Kelompok Muda untuk Indonesia menilai pemberlakuan 4 kali amandemen UUD 1945 (1999-2002) membuat kerancuan tata negara di Indonesia. Sebab, dari adanya amandemen, di antaranya Pasal 33 telah memberikan keleluasaan untuk pihak asing berekspansi besar-besaran di Indonesia.
"Federalisme, jadi integrasi," kata koordinator Kelompok Pemuda untuk Indonesia, Gigih Guntoro di Pengadilan Negeri Jakarta Pusat, Jl. Gajah Mada, Jakarta, Kamis (13/8).
Lanjut dia, amandemen UUD 1945 juga telah meniadakan kewenangan Majelis Permusyawaratan Rakyat (MPR), yang justru memberikan ruang terjadinya benturan antara lembaga negara di Indonesia. Amandemen tersebut membuat kedudukan MPR menjadi setara dengan lembaga negara lainnya, seperti Dewan Perwakilan (DPR), Mahkamah Agung, dan Badan Pemeriksa Keuangan.
"(Amandemen UUD 1945) Membuat benturan antar lembaga tinggi itu akan sering terjadi. KPK, DPR, tidak ada lembaga yang mendamaikan," tukas Gigih.
Sebelumnya, sekelompok pemuda yang bergabung dalam Kelompok Muda untuk Indonesia melayangkan gugatan hukum ke Pengadilan Jakarta Pusat untuk menggugat amandemen UUD 1945 yang dilakukan oleh MPR sejak tahun 1999 hingga 2002.

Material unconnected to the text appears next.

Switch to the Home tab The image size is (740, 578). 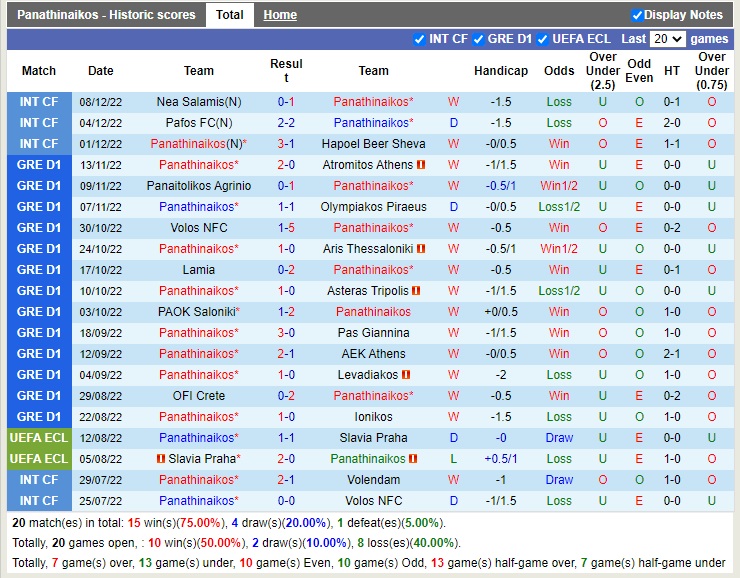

Gigih Guntoro, salah satu anggota Kelompok Muda untuk Indonesia mengatakan amandemen tersebut hanya merupakan risalah sidang umum MPR pada 14-21 Oktober 1999, dan tanpa memberikan penomoran serta tidak dimasukkan sebagai Lembaran Negara. Hal ini, kata dia tentu saja tidak sah secara hukum tata negara dan hukum administrasi.